Data quality for Fabric Lakehouse data estate (preview)

Άρθρο
12/12/2024

Fabric OneLake is a single, unified, logical data lake for your whole organization. A data Lake processes large volumes of data from various sources. Like OneDrive, OneLake comes automatically with every Microsoft Fabric tenant and is designed to be the single place for all your analytics data. OneLake brings customers:

One data lake for the entire organization
One copy of data for use with multiple analytical engines

OneLake aims to give you the most value possible out of a single copy of data without data movement or duplication. You no longer need to copy data just to use it with another engine or to break down silos so you can analyze the data with data from other sources. You can use Microsoft Purview to catalog fabric data estate and measure data quality to govern and drive improvement action.

You can use shortcut for referencing to data that stored in other file locations. These file locations can be within the same workspace or across different workspaces, within OneLake or external to OneLake in Azure Data Lake Storage (ADLS), AWS S3, or Dataverse with more target locations coming soon. Data source location doesn't matter that much, OneLake shortcuts make files and folders look like you have them stored locally. When teams work independently in separate workspaces, shortcuts enable you to combine data across different business groups and domains into a virtual data product to fit a user’s specific needs.
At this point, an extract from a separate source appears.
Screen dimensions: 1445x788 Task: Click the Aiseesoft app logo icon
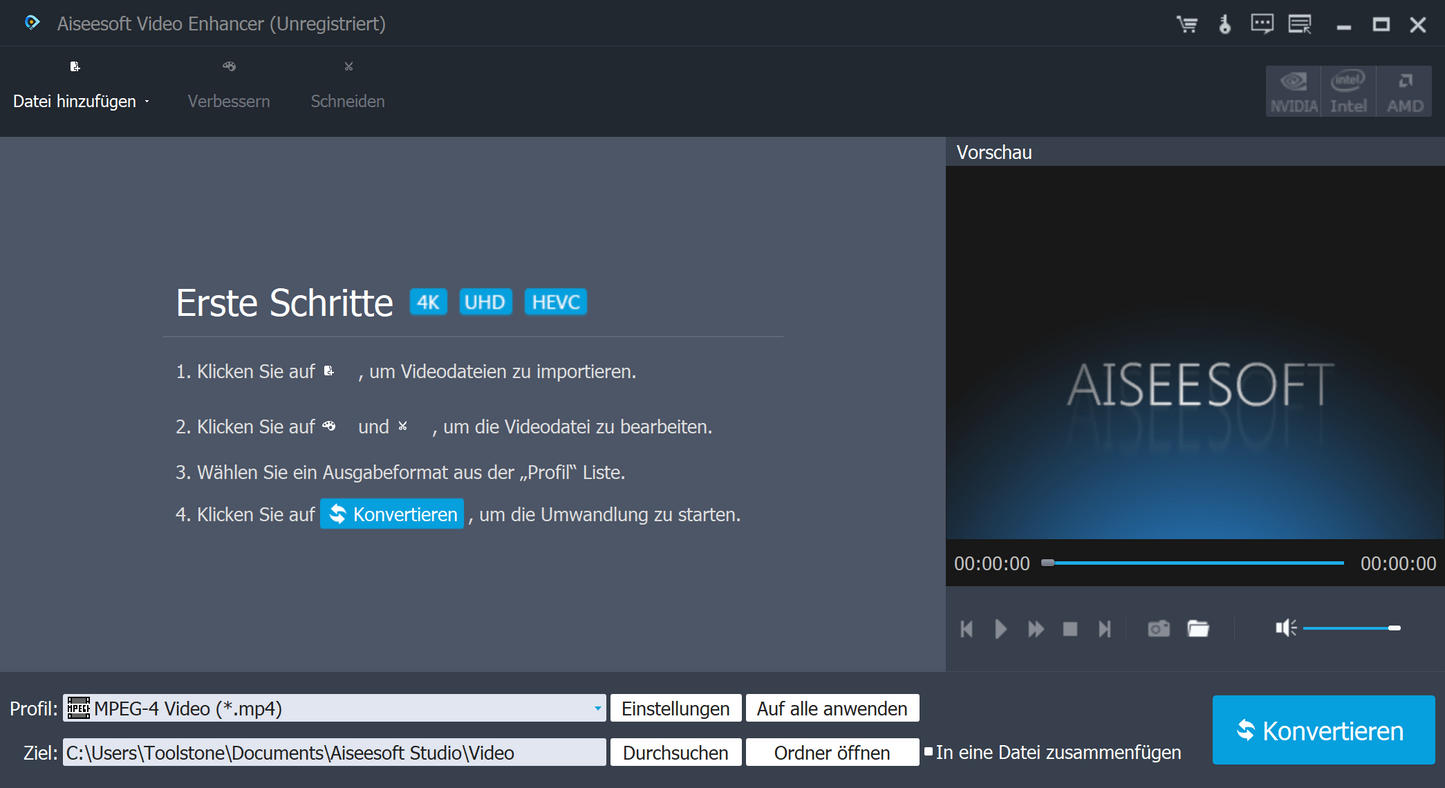[33, 22]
You can use mirroring to bring data from various sources together into Fabric Mirroring in Fabric is a low-cost and low-latency solution to bring data from various systems together into a single analytics platform. You can continuously replicate your existing data estate directly into Fabric's OneLake, including data from Azure SQL Database, Azure Cosmos DB, and Snowflake. With the most up-to-date data in a queryable format in OneLake, you can now use all the different services in Fabric. For example, running analytics with Spark, executing notebooks, data engineering, visualizing through Power BI Reports, and more. The Delta tables can then be used everywhere Fabric, allowing users to accelerate their journey into Fabric.

Configure Data Map scan

To configure Data Map scan, you need to register data source that you want to scan.

Register Fabric OneLake

For scanning Fabric workspace, there are no changes to the existing experience to register a Fabric tenant as a data source. To register a new data source in Microsoft Purview Unified Catalog, follow these steps:

Navigate to your Microsoft Purview account in the Microsoft Purview governance portal.
Select Data Map on the left navigation pane.
Select Register
On Register sources, select Fabric

Refer to same tenant and cross tenant for setup instructions.

Set up Data Map scan

For scanning Lakehouse subartifacts, there are no changes to the existing experience in Purview to set up a scan. There's one another step to grant the scan credential with at least Contributor role in the Fabric workspaces to extract the schema information from supported file formats.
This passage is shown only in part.